Taşkesenlioğlu, sermaye piyasalarının özel sektörün fonlama yapısındaki payının artması için son dönemde bazı adımlar attıklarını belirterek, “Sektörden gelen talepler doğrultusunda girişim sermayesi yatırım fonlarından önemli nitelikteki işlemlere kadar bazı tebliğlerde önemli değişiklikleri hayata geçirdik. Sisteme kazandırılan borçlanma aracı sahipleri kurulu ve teminat yönetim sözleşmeleri sayesinde ise finansman sağlamak isteyen şirketlerin risk primini düşürecek ve yatırımcıların şirketlere daha güvenilir bir şekilde finansman sağlayabilecekleri bir ortamı oluşturmayı amaçlıyoruz.” değerlendirmesinde bulundu.
Mart ayında açıklanan Ekonomi Reform Paketi’nde SPK’ya birçok önemli eylem konusunda sorumluluk yüklendiğini hatırlatan Taşkesenlioğlu, şunları kaydetti:
“Bu eylemlerden, projeye dayalı menkul kıymet ihracı, emeklilik fonlarının TEFAS benzeri bir platform olan BEFAS’ta işlem görmesi ve zamanaşımına uğrayan yatırım hesaplarının sahiplerine iade edilmesi konularında sona yaklaşmış bulunuyoruz. Önümüzdeki günlerde bu eylemlere ilişkin hedefler tamamlanmış olacak. Reform paketindeki sorumlu olduğumuz diğer bir eylem ise borçlanmaya dayalı kitle fonlamasına yönelik tebliğin yayımlanmasıdır. Bilindiği üzere nisan ayında iki adet paya dayalı kitle fonlaması platformunu yetkilendirdik. Borçlanmaya dayalı kitle fonlaması için ise çalışmalarımızı sürdürüyoruz. Tebliğ taslağını haziran sonuna kadar bitirip sizlerin görüşüne açmayı planlıyoruz.”
“Avrupa Yeşil Mutabakatı sürecinde yakın ilişkiler kurmak istiyoruz”

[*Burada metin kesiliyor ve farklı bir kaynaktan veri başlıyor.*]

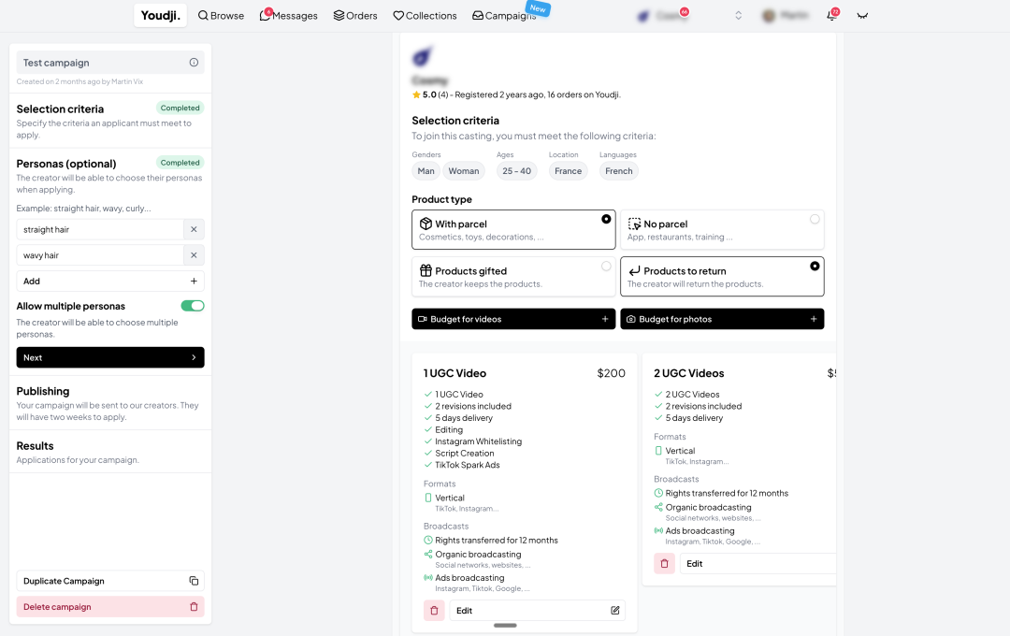Remove the straight hair persona

click(194, 229)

SPK Başkanı Ali Fuat Taşkesenlioğlu, sorumlu oldukları “yeşil tahvil ve sukuk rehberinin hazırlanması” hususuna oldukça önem verdiklerini belirterek, “Küresel ölçekteki gelişmeleri yakından takip ediyor ve bu meselenin sermaye piyasalarımızın önümüzdeki 10 yılı için kritik öneme sahip olduğunu düşünüyoruz.” dedi.
Taşkesenlioğlu, sözlerini şöyle tamamladı:
“Borçlanma araçları konusunda yeşil standartları bir an önce oluşturarak hem küresel ölçekte büyüyen bir yatırım potansiyelinden pay almak hem de en büyük ticari partnerimiz ile Avrupa Yeşil Mutabakatı sürecinde yakın ilişkiler kurmak istiyoruz. Paketin diğer bir hedefi ise reel sektöre yönelik tahvil garanti fonunun oluşturulmasıdır. Bu konuda oluşturduğumuz çalışma grubu dünya örneklerini incelemekte ve Türkiye için en uygun modeli kurabilmek için çalışmaktadır. Bu kapsamda, sektör temsilcilerimizin altyapısı sağlam fikirlerini bizimle paylaşmalarından memnuniyet duyacağımızı belirtmek isterim.”